Also, Pete hardly ever played on clay until he turned pro. Nadal, Borg and Federer grew up playing on clay as did many of the European and South American players.
I was far from a Sampras fan, so I don't care about making excuses about his failure to reach a final at RG, but that is a very good point.
The likes of Federer, Becker, Edberg, Stich, Ivanisevic etc. all grew up playing on red clay in Europe, and McEnroe grew up playing mostly on har-tru at Port Washington, and a lot of notable Aussie players grew up playing on tout cas which was a clay-equivalent surface.
Connors grew up playing mainly on fast indoor wood courts before moving to the hard-court dominated SoCal at the age of 16, but he still played a lot on har-tru as a kid and junior player (the US junior scene had a lot of har-tru events back then). Plus while he was an all-courter rather than a strict baseliner, his baseline game was more suited to clay than Sampras.
Sampras however was one of the few high profile attacking players to grow up playing on the hard courts of California, and had significantly less exposure to any type of clay as a kid or junior player. As a result his movement on the surface wasn't particularly strong (especially compared to how well he moved on other surfaces). Plus while he could string out excellent victories on clay, he never had the ability nor stamina to string out a series of them in best of 5 matches on the surface to win the RG title.
Obviously 1996 was his best performance there, reaching the semis before running out of gas and having nothing left for his semi-final against Kafelnikov.

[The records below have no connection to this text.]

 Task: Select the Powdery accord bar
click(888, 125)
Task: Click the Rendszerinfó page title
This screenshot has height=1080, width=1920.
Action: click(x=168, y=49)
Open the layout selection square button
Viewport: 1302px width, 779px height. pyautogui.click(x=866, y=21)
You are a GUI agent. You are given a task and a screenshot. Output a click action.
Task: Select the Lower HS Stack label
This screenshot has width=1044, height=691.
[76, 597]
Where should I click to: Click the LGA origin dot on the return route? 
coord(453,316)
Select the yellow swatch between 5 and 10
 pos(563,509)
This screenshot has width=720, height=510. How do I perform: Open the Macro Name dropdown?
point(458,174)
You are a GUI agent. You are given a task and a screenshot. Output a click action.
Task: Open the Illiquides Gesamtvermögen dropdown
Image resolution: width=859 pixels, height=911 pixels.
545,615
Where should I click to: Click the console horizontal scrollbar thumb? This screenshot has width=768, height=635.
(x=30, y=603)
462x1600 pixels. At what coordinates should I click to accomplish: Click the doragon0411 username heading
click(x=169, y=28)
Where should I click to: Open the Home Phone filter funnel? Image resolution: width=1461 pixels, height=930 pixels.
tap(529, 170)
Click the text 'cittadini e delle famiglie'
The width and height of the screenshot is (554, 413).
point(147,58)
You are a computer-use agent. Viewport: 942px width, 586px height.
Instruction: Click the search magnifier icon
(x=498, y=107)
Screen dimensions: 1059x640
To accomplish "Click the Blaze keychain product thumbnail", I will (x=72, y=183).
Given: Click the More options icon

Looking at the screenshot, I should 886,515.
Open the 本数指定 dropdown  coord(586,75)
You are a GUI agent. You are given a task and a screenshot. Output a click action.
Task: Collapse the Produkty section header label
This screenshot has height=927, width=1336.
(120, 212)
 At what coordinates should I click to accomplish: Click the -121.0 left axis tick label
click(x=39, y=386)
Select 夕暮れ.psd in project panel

In 1994 he entered RG looking to hold all 4 majors at the same time. He was at the absolute peak of his powers and height of his dominance, and had just won the Rome title under the coaching of Gerulaitis. But even then I felt that Bruguera, Courier and Medvedev (who won the Monte-Carlo and Hamburg titles) were big title favourites ahead of Sampras that year. And Courier stopped him in the quarters before going down to Bruguera in the semis.